**GOAL OF THE EXERCISE:**
Collect the lines of the entries where "agent" shows up.

**EXERCISE MATERIAL:**
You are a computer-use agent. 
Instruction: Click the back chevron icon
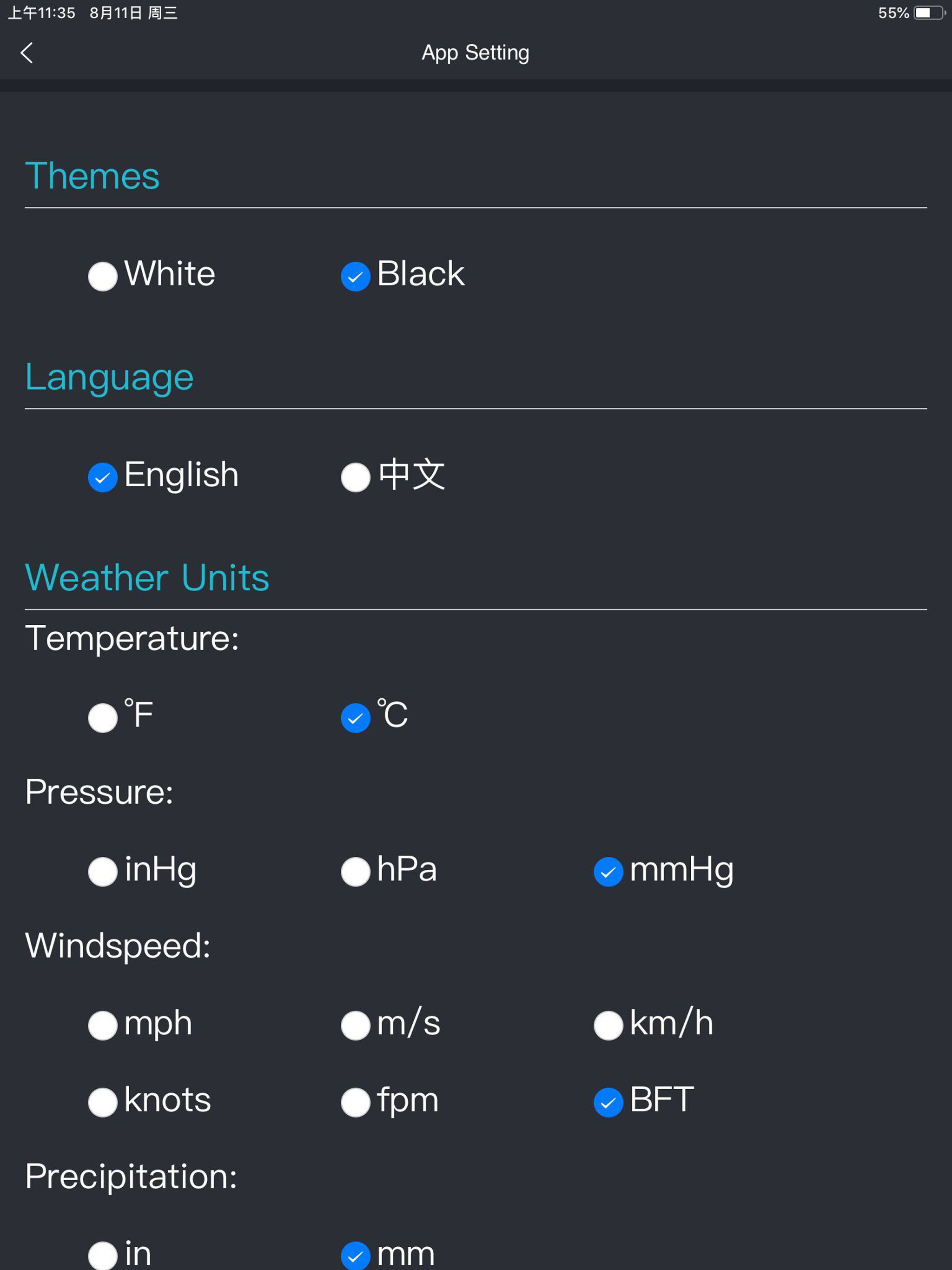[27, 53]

---

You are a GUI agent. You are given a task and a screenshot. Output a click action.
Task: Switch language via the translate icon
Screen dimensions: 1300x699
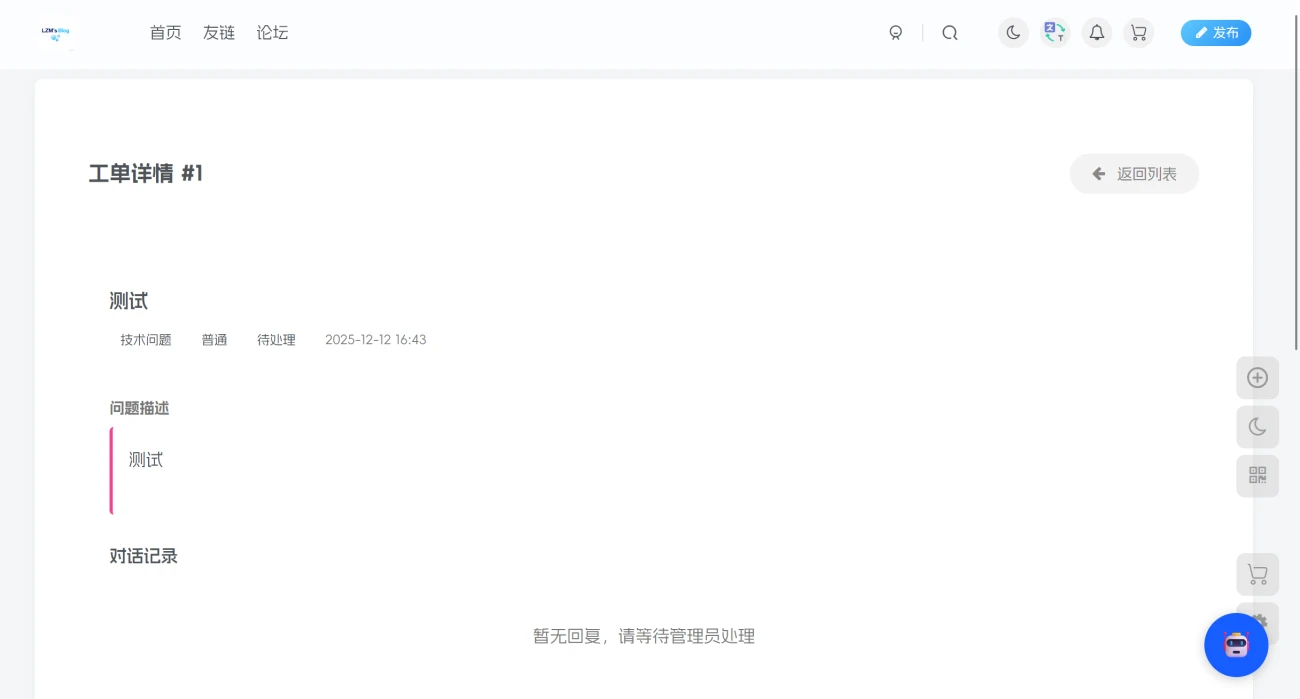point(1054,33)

**EXERCISE RESULT:**
You are a computer-use agent. 
You are a GUI agent. You are given a task and a screenshot. Output a click action.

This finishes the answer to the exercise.